3. The adaptive regulation method for biomass gas grid-connected transmission according to claim 1, characterized in that, The method of detecting and analyzing pressure data corresponding to the pressure regulating component based on pressure anomaly indicators, and performing corresponding safety controls, includes: When the pressure anomaly flag is 1, real-time pressure data of the pressure regulating component is obtained through a pre-deployed pressure sensor, and the pressure evaluation coefficient of the pressure regulating component is calculated. Then, the pressure evaluation coefficient of the pressure regulating component is compared with the corresponding preset pressure evaluation threshold to generate an operation judgment result. Based on the operation judgment result, a corresponding operation command is generated, and the operation command is executed for safety control.

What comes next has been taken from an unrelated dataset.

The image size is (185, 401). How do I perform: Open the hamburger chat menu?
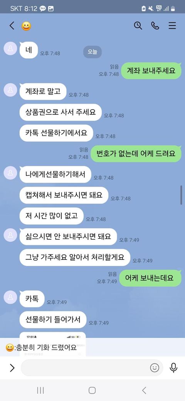click(172, 25)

4. The adaptive regulation method for biomass gas grid-connected transmission according to claim 3, characterized in that, The process of detecting the control valve based on anomaly flags and acquiring control valve data includes: When the abnormality flag is 1, the control valve is inspected to obtain control valve data. The control valve data includes response speed, wear condition, pressure difference before and after, condition of valve internals, and discharge flow rate after valve. The comprehensive evaluation coefficient of the control valve is calculated based on the control valve data.

5. The adaptive regulation method for biomass gas grid connection and transmission according to claim 4, characterized in that, The comprehensive evaluation coefficient of the control valve is calculated based on the control valve data, including: The response speed evaluation coefficient, wear condition evaluation coefficient, pressure difference evaluation coefficient, valve internal condition evaluation coefficient, and valve discharge flow evaluation coefficient are weighted and summed, and the calculation result is used as the comprehensive evaluation coefficient of the control valve.

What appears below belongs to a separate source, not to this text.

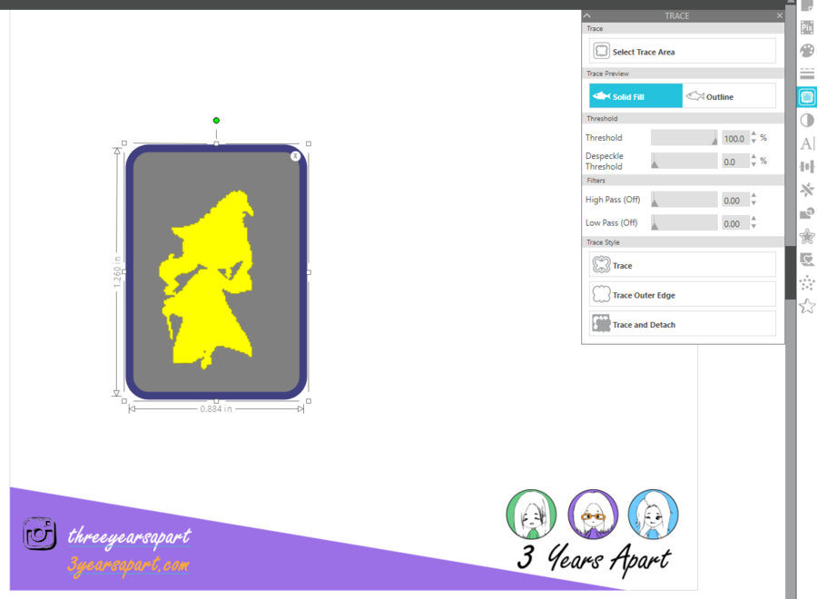
Task: Click the Select Trace Area button
Action: tap(683, 51)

6. A regulating system for implementing the adaptive regulation method for grid-connected biomass gas transmission according to any one of claims 1-5, characterized in that, include: The quality qualification mark generation module is used to pre-acquire dispatch instruction data and simultaneously acquire biogas quality data when the pipeline network issues a dispatch instruction or detects a real-time demand signal, and then generate a quality qualification mark. The flow data acquisition module, based on the quality qualification mark, applies an adaptive control algorithm to dynamically adjust the biomass gas flow rate and acquires the adjusted flow data; The anomaly flag generation module analyzes whether the gas data is abnormal based on the pre-acquired gas data and generates anomaly flags. The safety control module detects and analyzes the pressure data corresponding to the pressure regulating component based on the pressure anomaly indicator, and performs corresponding safety controls. The control valve detection module detects the control valve based on anomaly indicators, acquires control valve data, and calculates the comprehensive evaluation coefficient of the control valve. The early warning terminal provides early warnings based on the comprehensive evaluation coefficient of the regulating valve.